With my wig policy now firmly established, what about hats? Well, hats are a practical issue. I have experienced baldness in both summer and winter months, thanks to our relocation across hemispheres. Not that one has a choice, but I think winter is easier for baldness. A layering of skull caps and woolly hats sufficed a Wellington winter; a New Zealand summer is a little harder to manage. It becomes too warm to wear a buff, I do not have the finesse to pull off a head scarf, and if I opt for nothing, I end up with a pink and peeling scalp. Sunburn, such a rookie error. So with buffs and woolly hats out, the only option is a sunhat. I must confess that here I am a little fussy. The first issue is size. Most hats are designed for women with hair. Most cancer patients do not have hair. I, apparently, have a small head. On more than one occasion I have been seen rushing around the children’s section of Kmart in a desperate attempt to find a bucket hat that fits. And doesn’t have glitter butterflies or monster trucks on it. No, a child’s hat is not appropriate. A straw hat would be ideal. It would protect the neck and face whilst maintaining some femininity. I have mentioned femininity a few times now, so I ought to take a moment here to elaborate. I believe this aspect of baldness is what bothered me the most. And I am annoyed that it concerns me so much. But this blog is honest and so I must openly admit that losing my femininity bothered me. I have never been overly feminine, a bit of a tom-boy, I tend to opt for comfort rather than fashion. Since I have been bald, I have put considered thought into my outfits, in order to resemble a woman. Why, I am not sure. Because it should not matter. This is an issue to ponder; a little insecurity, a little shallowness within me, that I did not realise existed. Or perhaps I did realise but had failed to admit it.

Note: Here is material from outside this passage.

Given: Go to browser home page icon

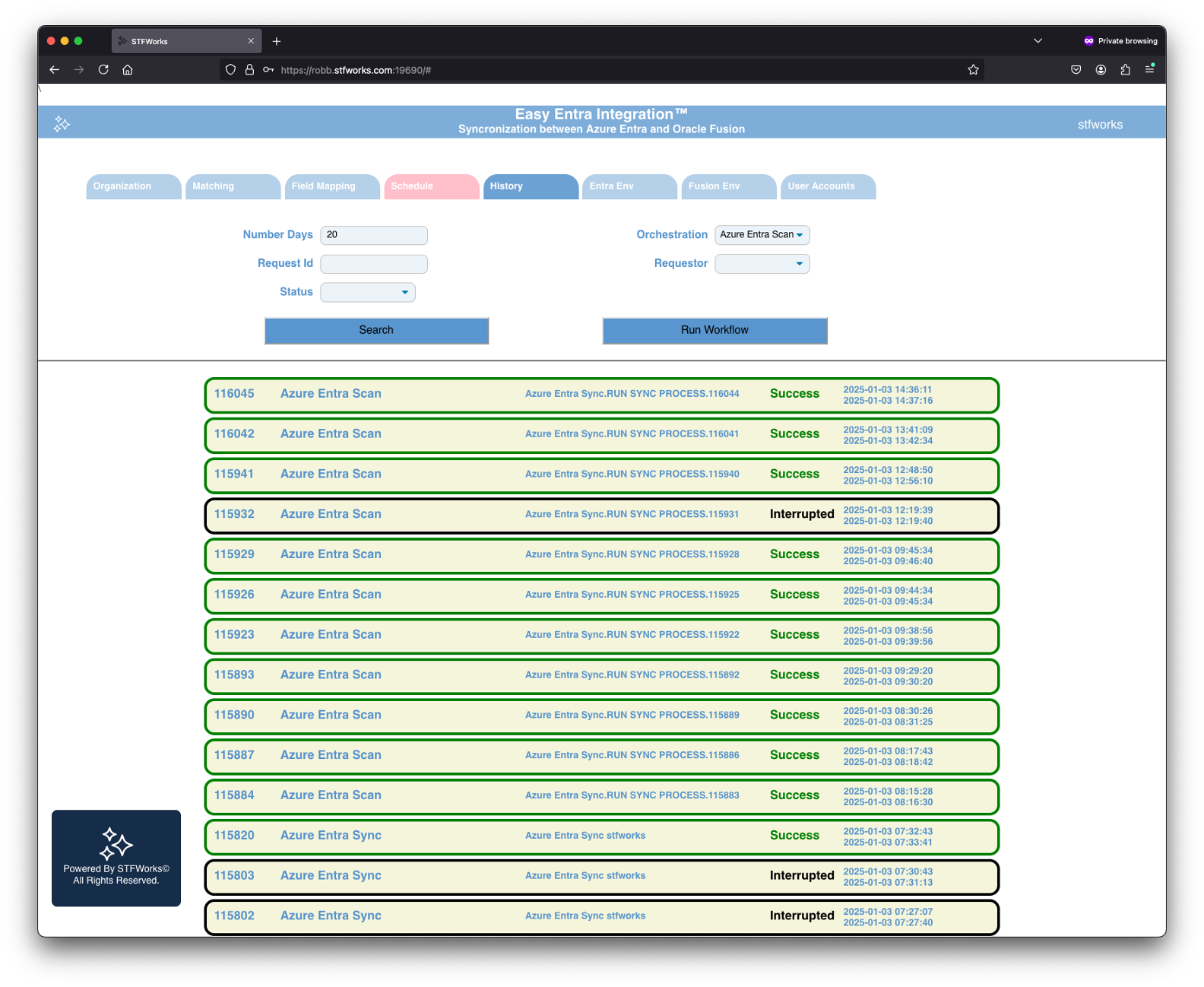Looking at the screenshot, I should coord(128,70).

Anyway, back to the hat. A straw hat, for me, was the ideal choice. Protects the neck, the face, and it looks pretty. Just go out a buy a straw hat. Ah, but it is not that simple. I have already mentioned size; most are too large for the hairless. “One size fits all” my ass. And most straw hats are not lined. The straw from the hat stabs and scratches the sensitive scalp. It is too warm to wear a buff as well as a hat. Surely men have this problem too? It is really hard to find a straw hat with a lining in it. I feel there is a market here, if any hat designers happen to be reading this. Last summer, during my second baldness patch, whilst I was stressed and sulking, Mike found a hat in TradeAid. Straw, petite, attractive with a yellow cotton lining. Perfect! However, Liv left that hat in Apia during a particularly bad travel day. One of many hats Liv has left scattered around the globe. It is like my signature. If you see a stray hat on a bus, on a beach, in a bar, think of me. It is probably mine. This summer, I needed to find a hat rather quickly. Nelson is much sunnier and hotter than Wellington, I could not risk sun exposure. TradeAid did not have any in store, but fortunately online they did; not quite the same as last summer’s, but close enough. I still spent four hours wandering around town, stressed and frantic, trying to find a replacement. My advice is to go straight to TradeAid for your hat requirements.

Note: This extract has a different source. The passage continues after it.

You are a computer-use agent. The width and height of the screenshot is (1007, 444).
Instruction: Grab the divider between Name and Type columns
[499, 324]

I guess this is why I don’t write these posts too often. They tend to exceed the acceptable blog post length, and they tend to be terribly boring. I, myself, feel I ought to rub the drool stain from my chin, the mark of an impromptu nap. I know that with all the issues facing the world today, hair loss ought to seem trivial. It has become obvious after writing this post that it has affected me more than I had initially thought or admitted. And I feel bad about that.